Figure 7 shows the relationships among the settings of minimum support counts, the number of active links, and the accumulated percentage of activate links in TBN. There are 5995 possible active links among 110 products when the minimum support count is set at 0. If the minimum support count is set at 15, the accumulated percentage of active links will be 30% (= 1799/5995). That is, store managers expect that at most 30% of items (i.e., around 33 items) might be exchanged. Similarly, when the minimum support count is set at 20, the accumulated percentage of active links will be 12% (= 719/5995), which indicates that at most 12% of items (i.e., around 13 items) might be moved. Based on the information in the figure, managers can determine the appropriate minimum support count with consideration of re-shelving cost. Similarly, Figure 8 shows the relationship among the settings of minimum support count, number of active links, and accumulated percentage of activated links in CBN.
Based on the two figures, it is clear that the number of active links falls as the minimum support count increases. However, if the minimum support count is set the same for TBN and CBN, the number of active links in CBN is larger than that in TBN because most association values in the links in CBN are stronger than those in TBN. In addition, when the minimum support count is low, the centrality value will be affected by a large number of nodes with weak associations, thus reducing the significance of the reassignment result. Conversely, when the minimum support count is high, the centrality value is derived based on a smaller number of nodes with strong association, thus increasing the significance of the reassignment result.

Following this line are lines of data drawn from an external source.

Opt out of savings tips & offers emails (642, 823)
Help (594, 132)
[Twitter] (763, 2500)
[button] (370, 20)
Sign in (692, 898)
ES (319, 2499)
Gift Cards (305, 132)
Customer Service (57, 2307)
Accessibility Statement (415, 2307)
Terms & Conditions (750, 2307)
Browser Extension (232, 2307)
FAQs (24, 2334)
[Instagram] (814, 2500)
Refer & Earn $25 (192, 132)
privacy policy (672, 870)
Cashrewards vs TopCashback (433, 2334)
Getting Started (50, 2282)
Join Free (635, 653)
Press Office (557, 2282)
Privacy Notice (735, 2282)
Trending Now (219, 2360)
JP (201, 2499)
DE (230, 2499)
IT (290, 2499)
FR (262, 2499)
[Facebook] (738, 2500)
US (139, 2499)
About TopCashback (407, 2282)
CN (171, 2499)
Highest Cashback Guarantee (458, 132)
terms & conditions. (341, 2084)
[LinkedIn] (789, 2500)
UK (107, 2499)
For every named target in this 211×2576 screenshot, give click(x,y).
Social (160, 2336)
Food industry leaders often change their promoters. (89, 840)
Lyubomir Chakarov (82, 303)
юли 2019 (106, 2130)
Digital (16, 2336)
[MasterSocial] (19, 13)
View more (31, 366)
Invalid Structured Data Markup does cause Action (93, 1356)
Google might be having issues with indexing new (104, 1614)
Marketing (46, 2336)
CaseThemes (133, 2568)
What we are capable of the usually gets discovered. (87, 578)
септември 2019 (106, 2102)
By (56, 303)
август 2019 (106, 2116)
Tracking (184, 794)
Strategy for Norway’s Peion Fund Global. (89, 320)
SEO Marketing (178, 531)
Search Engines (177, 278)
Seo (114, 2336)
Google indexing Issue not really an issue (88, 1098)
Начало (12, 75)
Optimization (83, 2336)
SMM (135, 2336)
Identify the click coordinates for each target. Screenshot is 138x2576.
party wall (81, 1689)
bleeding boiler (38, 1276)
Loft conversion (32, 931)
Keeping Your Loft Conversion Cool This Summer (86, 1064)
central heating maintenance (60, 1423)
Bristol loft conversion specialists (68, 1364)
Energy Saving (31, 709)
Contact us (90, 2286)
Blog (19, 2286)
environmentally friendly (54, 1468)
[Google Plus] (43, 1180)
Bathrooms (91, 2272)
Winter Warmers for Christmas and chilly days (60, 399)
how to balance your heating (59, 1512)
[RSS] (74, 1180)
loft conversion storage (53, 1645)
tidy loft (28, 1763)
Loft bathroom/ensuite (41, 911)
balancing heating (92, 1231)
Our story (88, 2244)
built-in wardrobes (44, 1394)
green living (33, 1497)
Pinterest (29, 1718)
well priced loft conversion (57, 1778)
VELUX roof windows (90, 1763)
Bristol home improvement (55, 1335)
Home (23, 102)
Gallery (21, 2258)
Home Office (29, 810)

4.3.2. Analysis of Product Relationship Networks

To understand the characteristics of TBN and CBN, we use five popular indexes: Density, isolated product, diameter, average shortest distance, and clustering coefficient [31]. Density is the number of links divided by the number of total potential links. Diameter is the maximum distance between any pair of nodes in the network. Average shortest distance is the average of all-pairs shortest distance. A clustering coefficient is a measure of the degree to which nodes in a network tend to cluster together. Table 5 shows the values of the five indexes when minimum support count is 5, 10, 15, 20, 25, and 30 for TBN. Table 6 shows the values of the five indexes when minimum support count is 30, 40, 50, 60, 70, and 80 for CBN.
According to Table 5 and Table 6, when the minimum support count is high, the density of the two product networks will be low since there are few active links in the product network. The network density of the two networks is similar when the minimum support count is 15 in TBN and 60 in CBN. However, the number of isolated nodes in CBN is much higher than in TBN since CBN aggregates customer transactions. Similarly, the average shortest distance and diameter in CBN is shorter than in TBN.
It is clear that the product associations derived from TBN are based on individual transactions. That is, TBN considers each transaction to be equally important so that repeated purchases will be accumulated/counted when conducting association analysis. This makes TBN suitable for stores with fewer customers with higher loyalty. On the other hand, the product associations derived from CBN are based on individual customers. The analysis result derived from CBN will be less affected by customers who repeatedly purchase the same products. Therefore, CBN is suitable for stores with large numbers of one-time customers.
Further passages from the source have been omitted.